Maybe more than you think.
Stressed, tired, constantly sick or depressed? Wondering why you can seem to get rid of that little bit of fat around your midsection? Is your menstrual cycle out of whack? Adrenal Exhaustion is a pretty vague term and not generally used in medicine. However, it is quite accurate in describing exactly what’s happening in your body when you undergo large amounts of stress constantly. In order to understand adrenal exhaustion, it’s easier to explain what causes it in the first place.
The Stress Response
A stressor is almost anything that causes a disturbance to the body – heat or cold, environmental pollutants, heavy bleeding from a wound or even strong emotional reactions. Stress in itself is a protective mechanism – when confronted with danger, the body’s sympathetic nervous system (SNS) takes control and quickly mobilizes the body’s resources for immediate physical activity. Glucose and oxygen rush to skeletal muscle ready to fight off an attacker or flee; to the brain which must be on high alert; and to the heart, which must work vigorously to pump enough blood to the brain and muscles. Non-essential activities like digestion, sleep, relaxation and reproduction stop as the body prepares for swift action. The body even reduces blood flow to the kidneys which promotes the release of aldosterone causing the kidneys to retain sodium leading to water retention. When your body holds onto more water, blood pressure naturally rises as blood volume increases and the heart has to work harder to pump more fluid around the body. This helps preserve body fluid volume in the case of severe bleeding.
The body definitely has you covered in case an angry mob ever came to chase after you.
The Resistance Reaction
The stress response I just described is usually short-lived. The second stage of the stress response is called the resistance reaction which helps the body continue fighting the stressor long after the flight or flight stage. The hormone cortisol is released from the adrenals to stimulate gluconeogenesis in the liver (breakdown of protein and fats to create glucose). The resulting glucose is then transported to various tissues in the body which need it for energy.
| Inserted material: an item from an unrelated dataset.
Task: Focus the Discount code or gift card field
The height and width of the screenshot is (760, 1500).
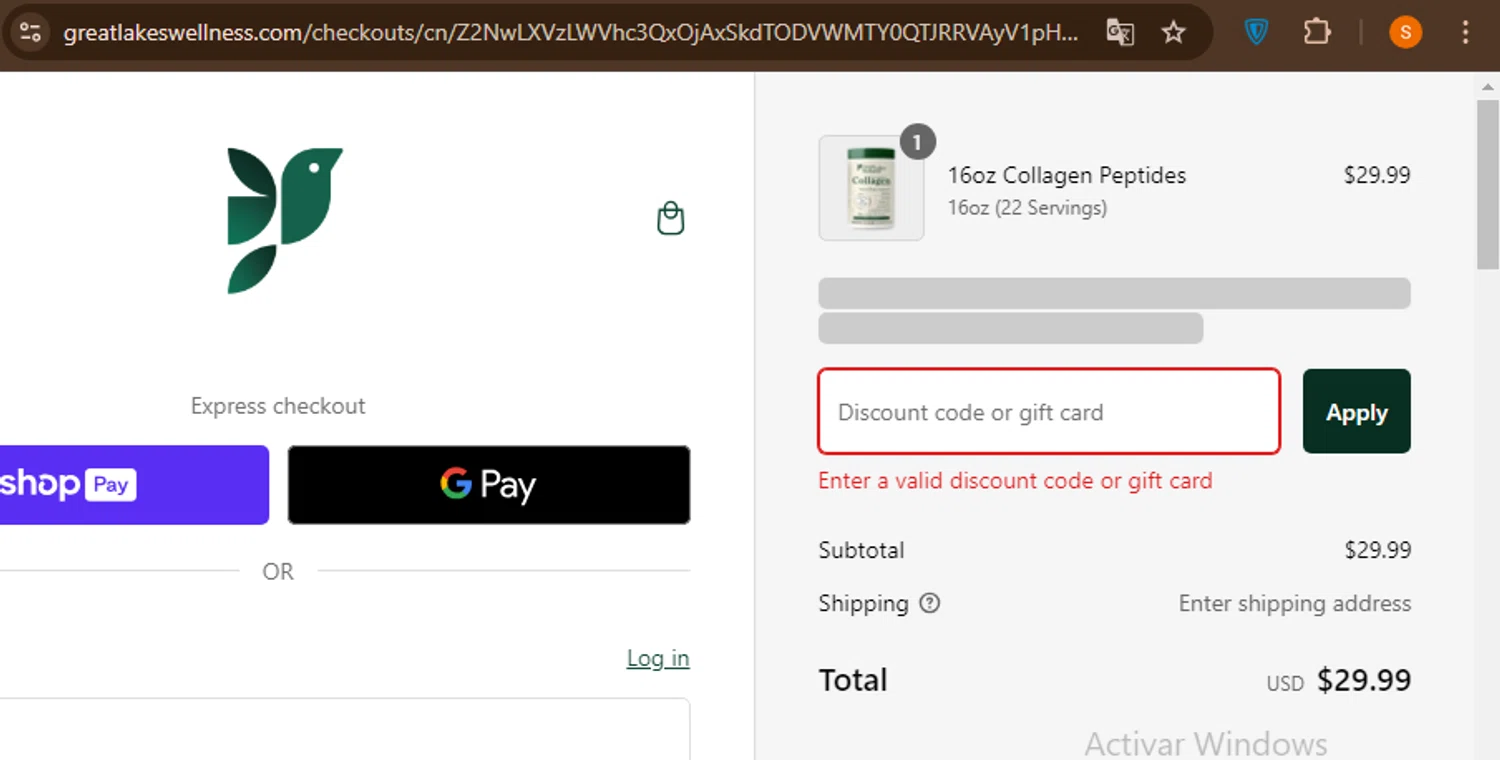Action: [1048, 411]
Cortisol also decreases lymphocyte and eosinophil counts (immune cells), therefore dampening any inflammation or immune response. Once the stressor has subsided, the body returns to normal.
What happens if the stressor never goes away? Or what if you’re constantly stressed about different things? That deadline. Late for work. What that person thinks of you. Financial worries. Managing ten different things at once. The list goes on…
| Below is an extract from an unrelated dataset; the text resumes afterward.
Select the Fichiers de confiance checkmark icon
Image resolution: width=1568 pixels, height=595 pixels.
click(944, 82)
In this case, when the circulating hormones do not return to their normal levels it causes a state of distress. The hormones involved in the stress response are never shut off which means that target organs become overstimulated by them, receptors can become desensitized and tissue damage can occur. Over time, cortisol levels drop and can cause sugar and stimulant cravings. Cortisol actually plays a vital part in the control of carbohydrate, protein and fat metabolism. It inhibits prostaglandin synthesis (namely inflammatory particles) and contributes to emotional stability.
Connecting the dots?
When you are consistently stressed, the adrenals can burn out causing cortisol levels to drop below normal. High or low cortisol is a problem.
High cortisol = anxiety, depression, decreased resistance to infections, increased risk for osteoporosis, loss of muscle mass, increase in visceral adiposity (the stubborn fat that surrounds organs – most likely to sit around your abdomen), impaired memory, acceleration of ageing, thyroid dysfunction and dysregulation of reproductive hormones (cortisol is made at the expense of these hormones).
Low cortisol = Hypothyroidism, chronic fatigue, depression, poor mental performance.
In essence, stress is just NOT good.
Take time out for yourself. Meditate. Take a bath and light some candles. Book in a massage. Drink some herbal tea. De-stress! By doing this, you’re stimulating the parasympathetic nervous system (PNS) which facilitates rest, relaxation, healing, proper digestion and elimination. Limit black tea and coffee as they are stimulants and can increase cortisol levels also.
There are a few vitamins which are needed to replenish the adrenals which include vitamin C, B5, B6 and a plethora of others. Deficiencies can vary from person to person and this information should not be taken as a prescription. If you have any questions, I am always happy to answer them for you.
I hope everyone has a restful week. Remember to take time out for yourself; you’ll be doing your health a favour!